Les rencontres de Taizé, antidote aux nationalismes

À Paris, du 28 décembre 2025 au 1er janvier 2026, 15 000 jeunes Européens âgés de 18 à 35 ans ont répondu à l’appel de la communauté religieuse de Taizé, fondée au sortir de la Seconde Guerre mondiale par frère Roger.

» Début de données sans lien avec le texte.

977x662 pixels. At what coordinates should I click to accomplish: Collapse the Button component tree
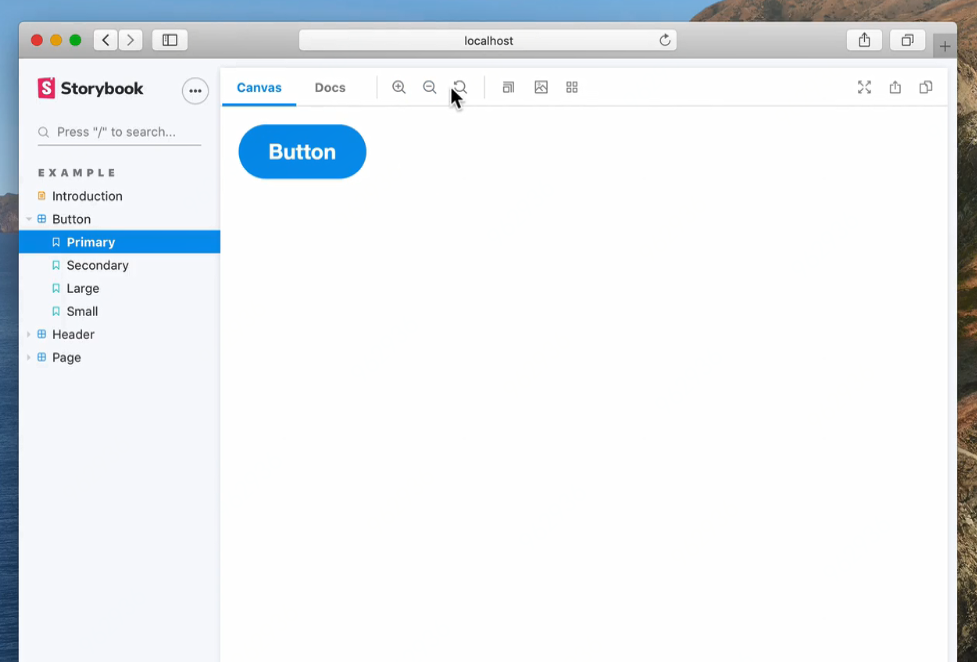coord(30,219)
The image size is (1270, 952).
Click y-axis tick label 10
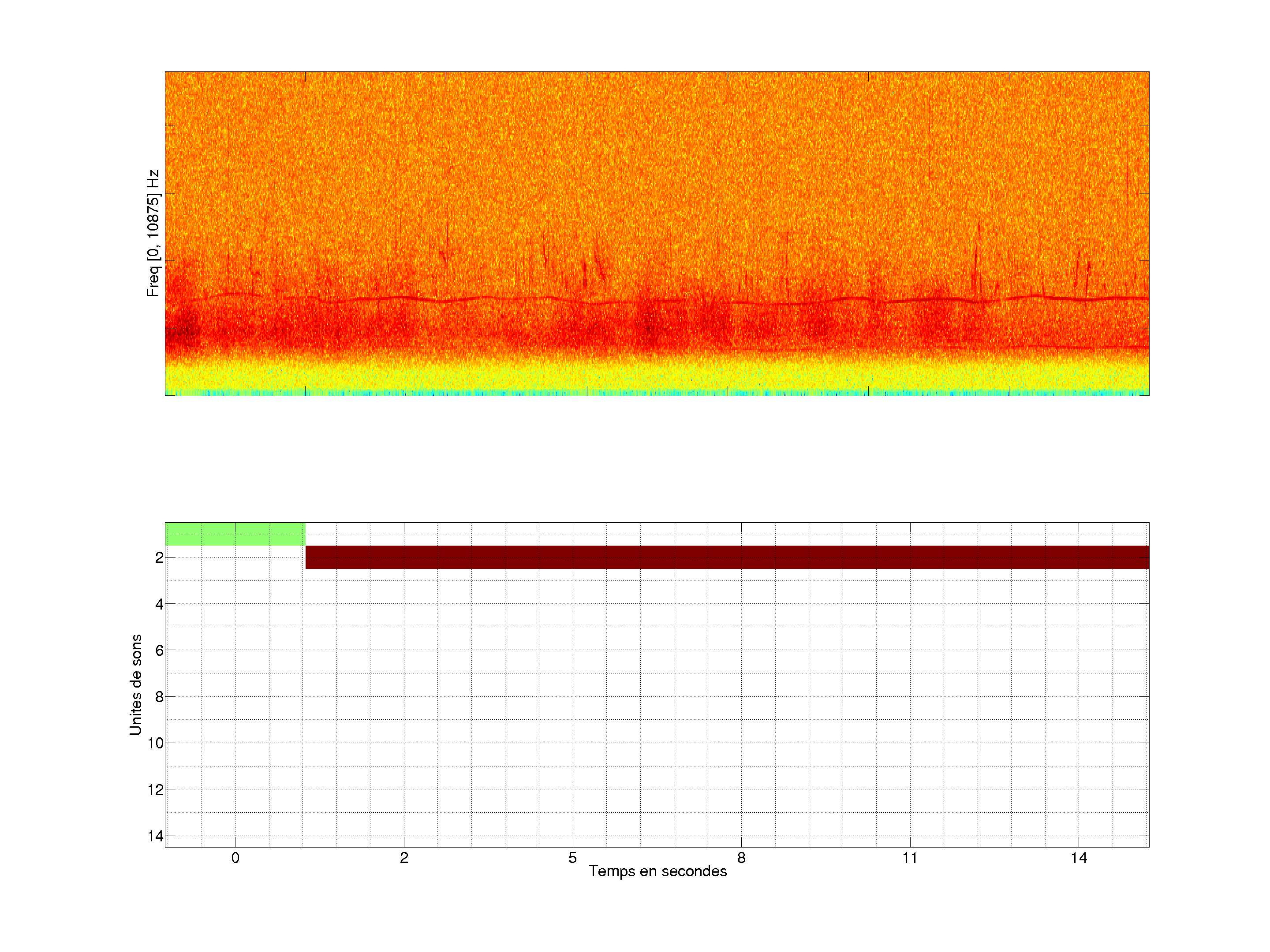pyautogui.click(x=156, y=744)
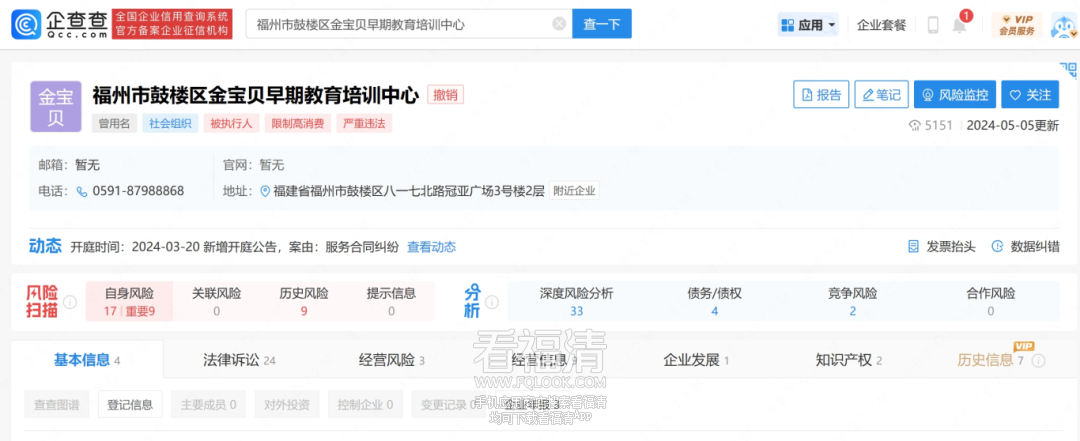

Au jeu des sept différences entre les Journées mondiales de la jeunesse (JMJ) et les rencontres européennes de Taizé, il y a, bien sûr, le nombre des jeunes à y assister. Ils étaient un million et demi pour les JMJ qui ont eu lieu à Lisbonne en 2023, les dernières auxquelles a assisté le pape François. Mais, au-delà du comptage, il y a surtout une culture – un patrimoine en quelque sorte – et un esprit différents. À l’œil, cela apparaît vite. Les petits groupes qui déambulent dans les rues de Paris sont discrets. À la demande des frères, ils n’arborent pas de drapeau national. Tout est dit, en somme…

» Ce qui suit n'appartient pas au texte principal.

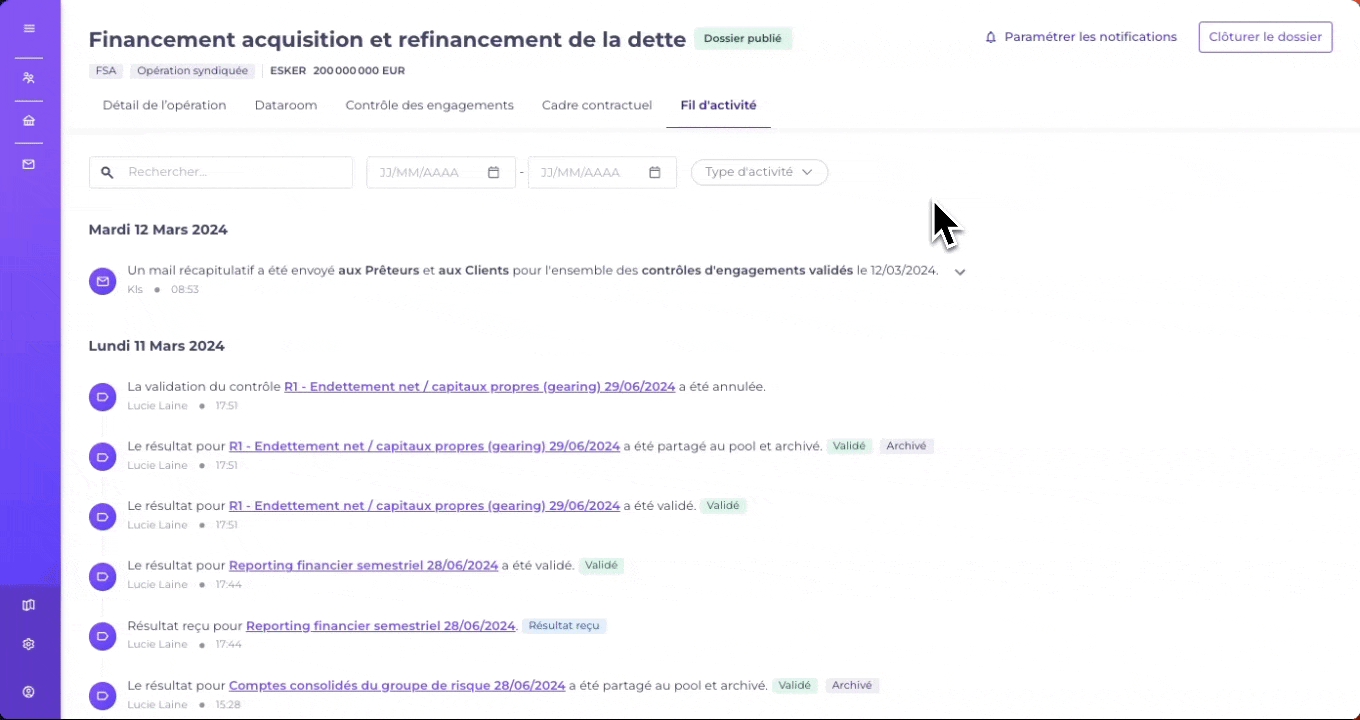Open the Contrôle des engagements tab
This screenshot has height=720, width=1360.
coord(429,105)
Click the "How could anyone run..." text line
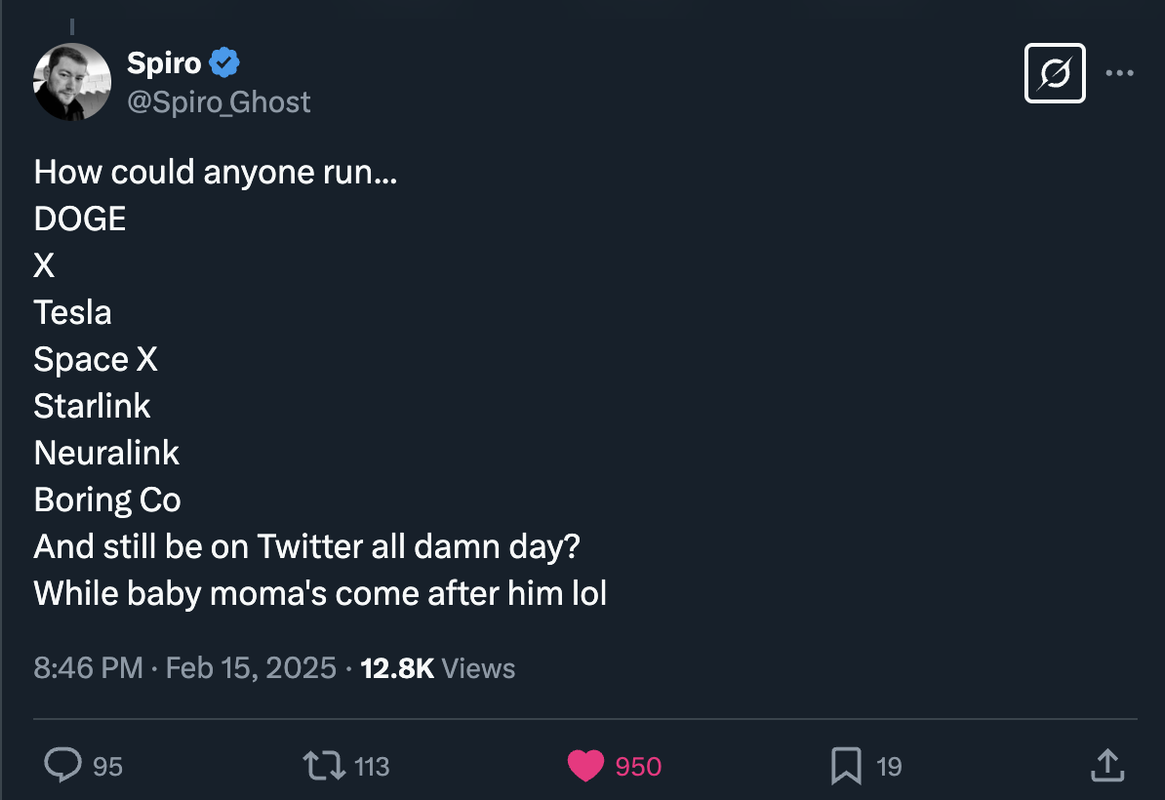Viewport: 1165px width, 800px height. tap(215, 172)
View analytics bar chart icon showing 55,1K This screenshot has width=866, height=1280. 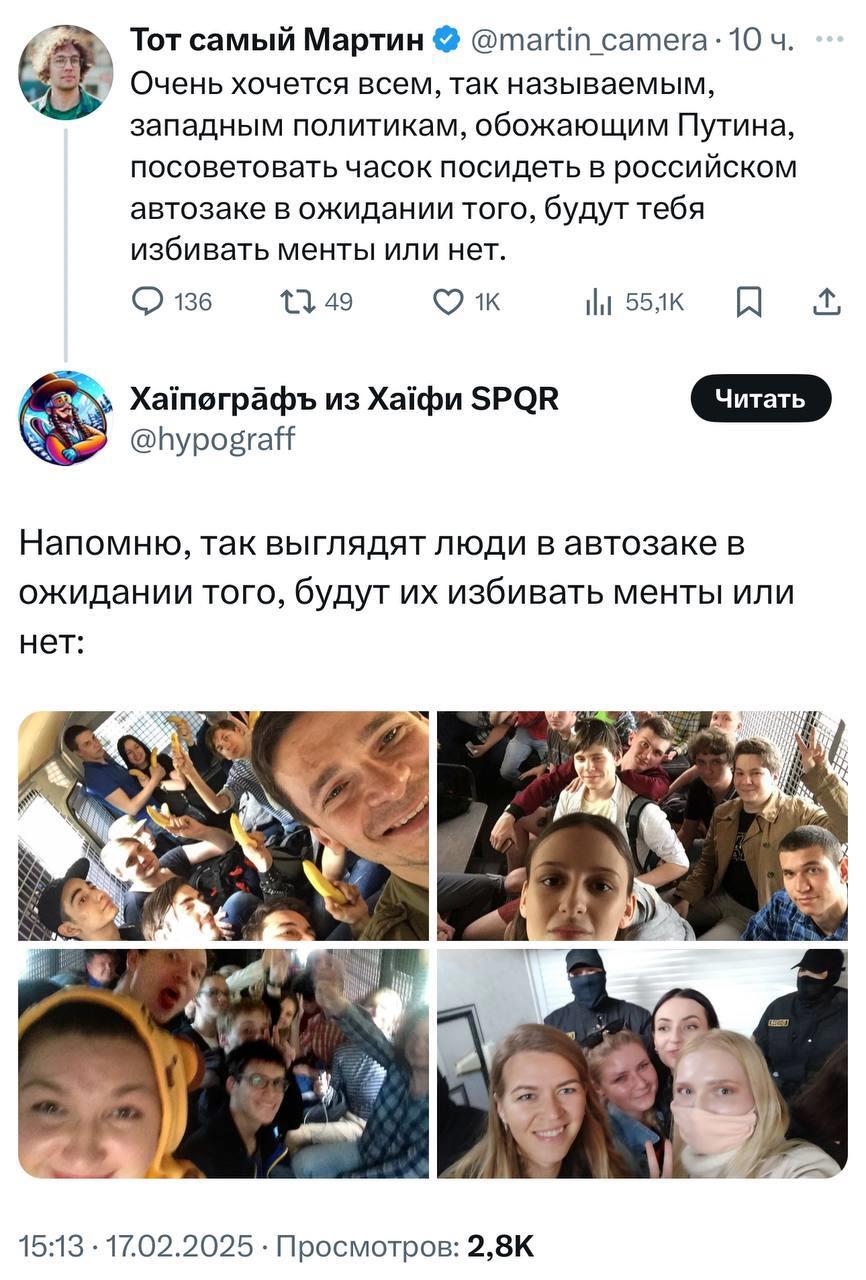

Les jeunes Européens qui ont fait au bout de l’an le déplacement dans la capitale française « ont soif de prières et de paix », selon les mots de frère Matthew, le prieur de Taizé. « Nous avons besoin de reconstruire la grande famille européenne », insiste-t-il. La 48e édition des rencontres européennes qui ont inspiré à Jean Paul II, dans les années 1980, la création des JMJ a été particulièrement marquée par la présence de 1 200 jeunes Ukrainiens, venus de Lviv, Kiev, Odessa ou encore Kharkiv. La communauté de Taizé, qui a contribué à la réconciliation franco-allemande et qui fut un point de ralliement important pour les jeunes chrétiens des pays de l’Est pendant la période soviétique, a des liens forts avec l’Ukraine, où frère Matthew est allé passer Noël.

Âgée de vingt ans, Sofia, étudiante de Lviv, ville située dans l’ouest de l’Ukraine, encadrait à Paris la troupe de théâtre d’étudiants de son université catholique, venue présenter dans une paroisse parisienne une adaptation contemporaine des mystères de Noël. « Ce que nous voulons, c’est montrer l’absurdité de la guerre. Elle tue des jeunes, détruit des familles. Pour mener à quoi ? » Selon la jeune étudiante, « la paix viendra mais pas dans l’immédiat ». À l’église Saint-Sulpice, chaque midi, une chorale ukrainienne animait la prière. La journée des « pèlerins », qui étaient accueillis dans des familles, était rythmée par trois temps spirituels et des ateliers débats. Avec deux moments forts, les deux soirées du 30 et 31 décembre à l’Accor Arena de Bercy, dont la location (400 000 euros) a été réglée par les huit diocèses franciliens. Fidèle de Taizé, l’archevêque de Paris, Laurent Ulrich, a beaucoup œuvré pour que ces rencontres aient lieu en France.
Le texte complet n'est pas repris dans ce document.